Bila Krynytsia (Біла Криниця; Белая Криница; Fântâna Albă) is a village in Ukraine, administered by the village Staryi Vovchynets in the Kamianka rural hromada of the Chernivtsi Raion in the Chernivtsi Oblast. It is located 45 km from the district center, near the border crossing into Romania 'Bila Krynytsia–Climăuți'.

The village is located in the historical region of Bukovina. The time of the founding of the village is unknown. In January 1775, it became part of the Habsburg Empire. The name of the village comes from the whitish color of the water in some local wells caused by the presence of chalk rocks in the soil.

On 28 November 1918, the village of Bila Krynytsia became part of Kingdom of Romania (Rădăuți County). At that time, most of the population was made up of Lipovans.

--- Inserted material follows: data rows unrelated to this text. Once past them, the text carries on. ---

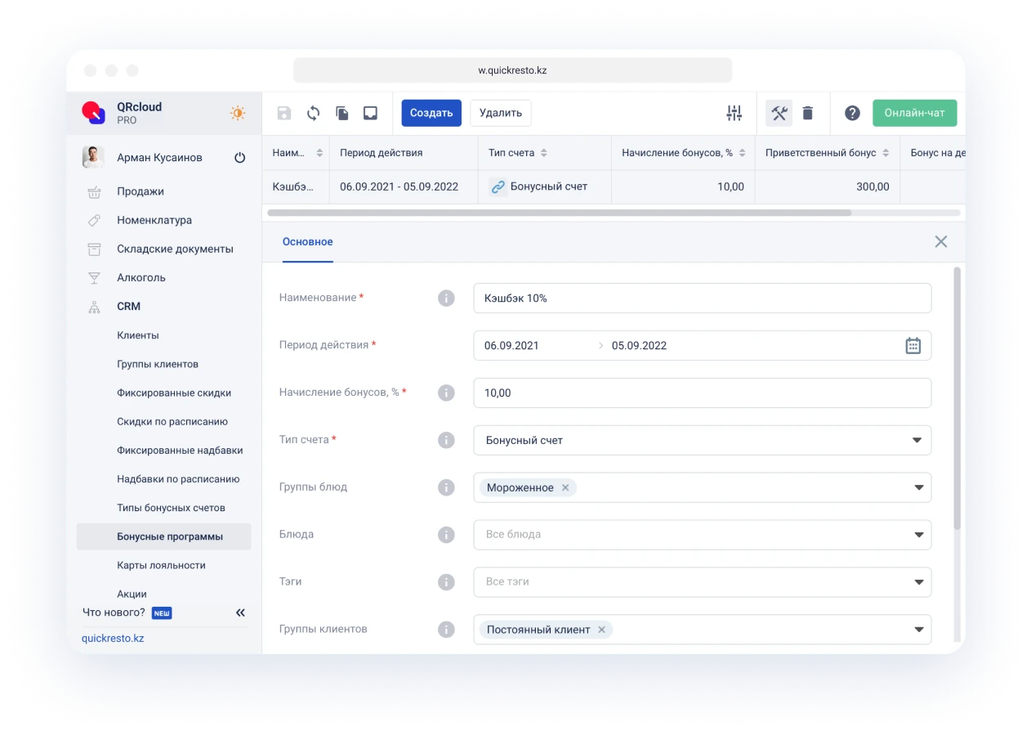Click the refresh arrows icon in toolbar
The width and height of the screenshot is (1031, 736).
pyautogui.click(x=313, y=113)
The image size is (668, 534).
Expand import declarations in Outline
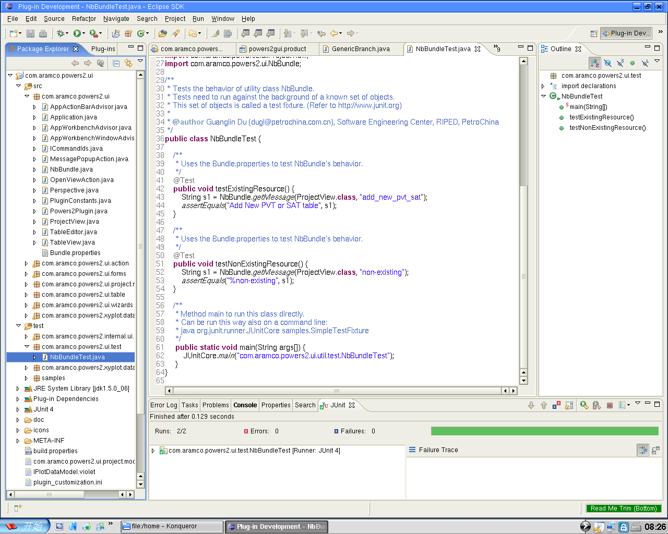543,86
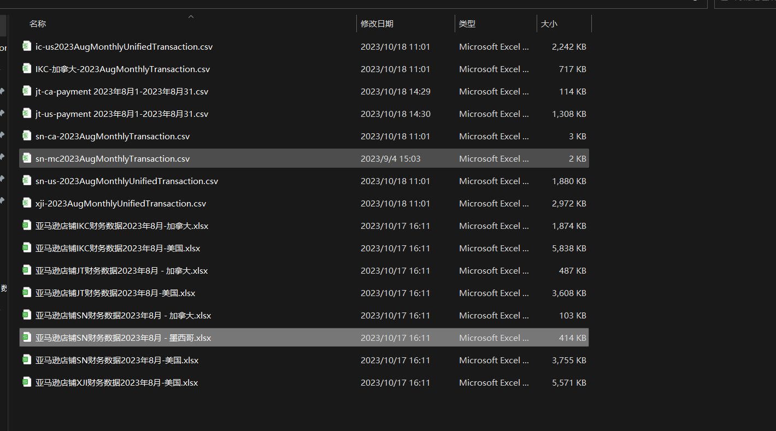Image resolution: width=776 pixels, height=431 pixels.
Task: Click the jt-ca-payment csv file icon
Action: [x=27, y=91]

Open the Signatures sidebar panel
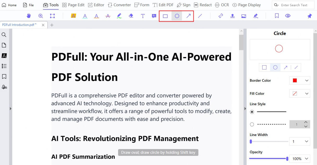4,87
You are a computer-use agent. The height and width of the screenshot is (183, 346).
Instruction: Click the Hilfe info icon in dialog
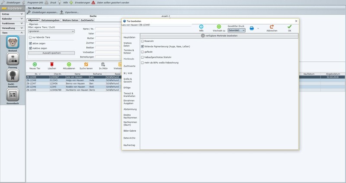[201, 27]
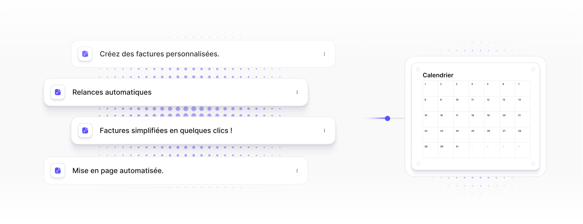The height and width of the screenshot is (224, 583).
Task: Click the "Mise en page automatisée." label
Action: coord(118,171)
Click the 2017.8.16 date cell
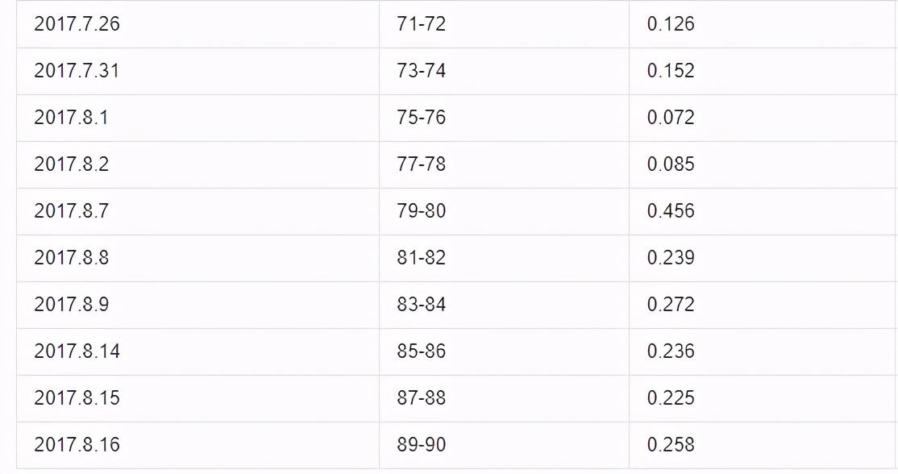 click(77, 445)
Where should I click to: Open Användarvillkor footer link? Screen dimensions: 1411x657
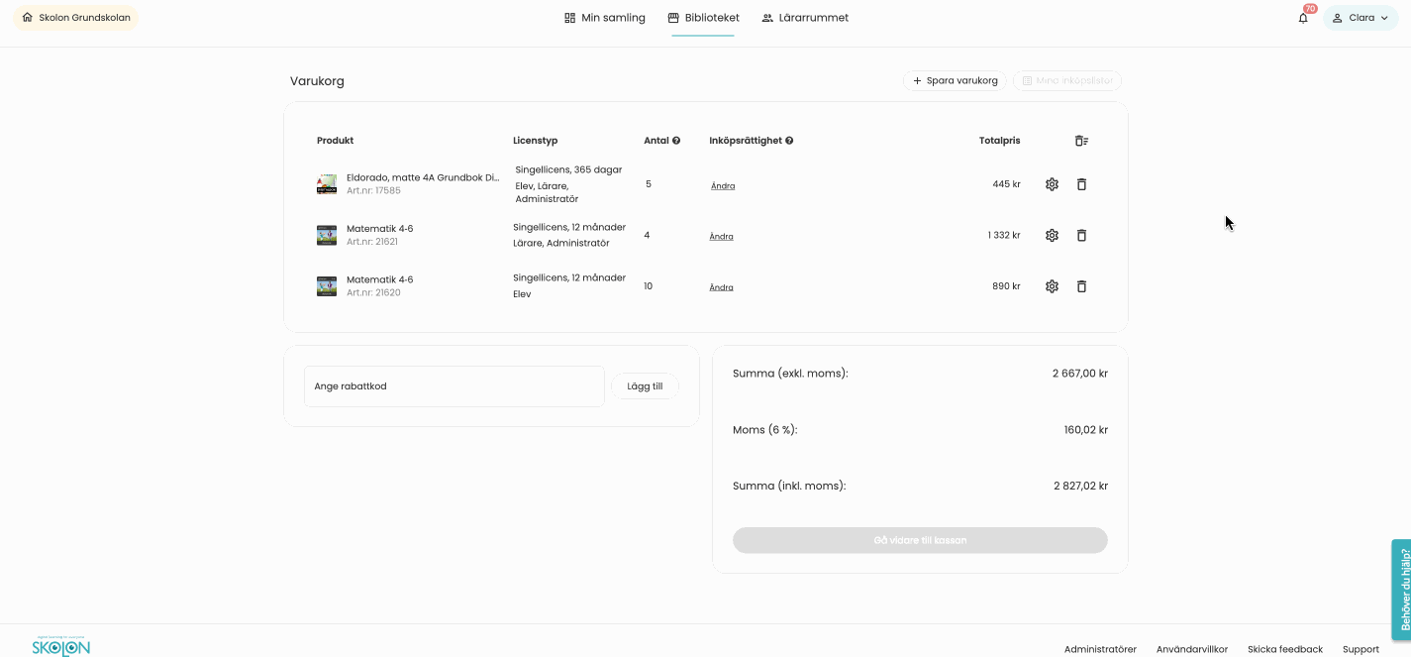pyautogui.click(x=1191, y=649)
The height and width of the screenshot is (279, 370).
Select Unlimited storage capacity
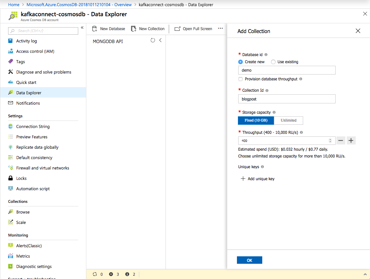coord(289,120)
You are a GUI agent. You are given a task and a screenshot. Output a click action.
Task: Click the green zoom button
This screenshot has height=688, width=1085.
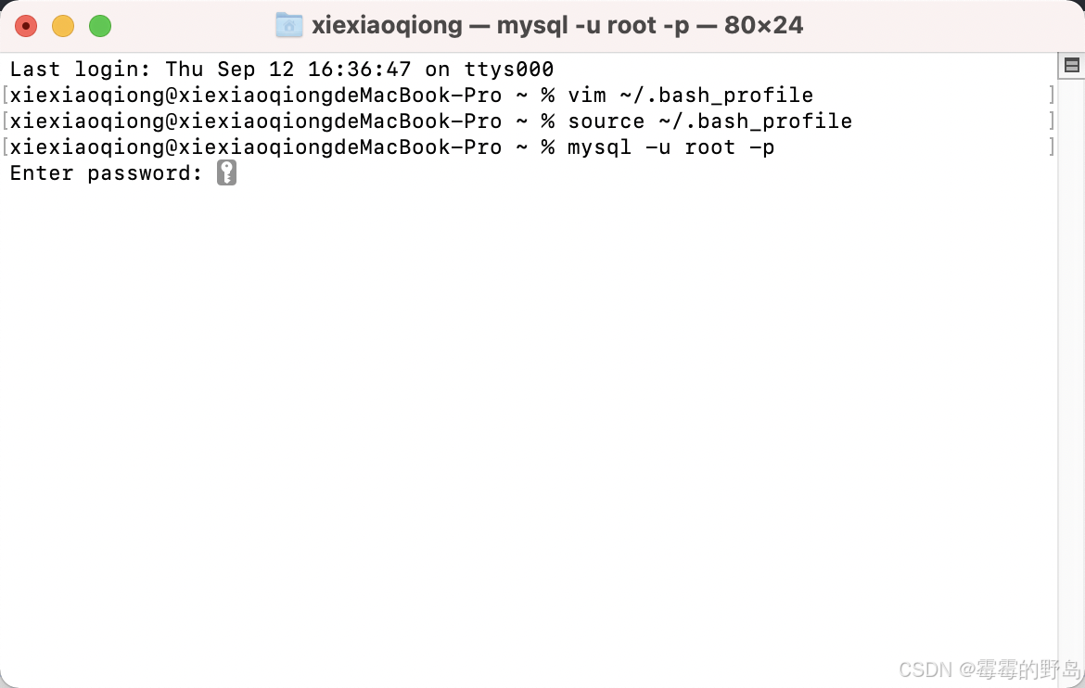pos(99,27)
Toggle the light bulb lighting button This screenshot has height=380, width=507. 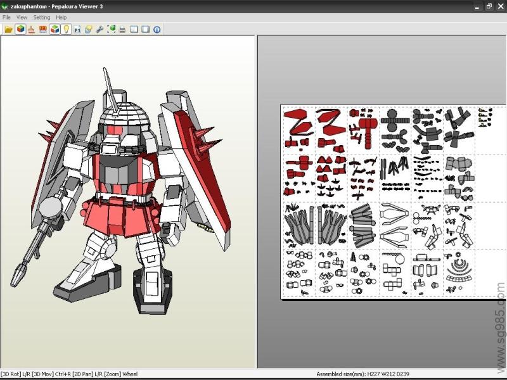coord(66,29)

The village was the seat of the first hierarch within the Belokrinitskaya Hierarchy from 1846 to 1940. Afterwards, due to the Soviet occupation of Northern Bukovina, it moved to Brăila for two reasons: fear of persecution by the Soviet authorities and the fact that it was the only Lipovan village in Northern Bukovina. All other vicariates in its territory were located either in Southern Bukovina, which remained in Romania, or in other parts of Romania.

In 1941, the village was the site of the Fântâna Albă massacre.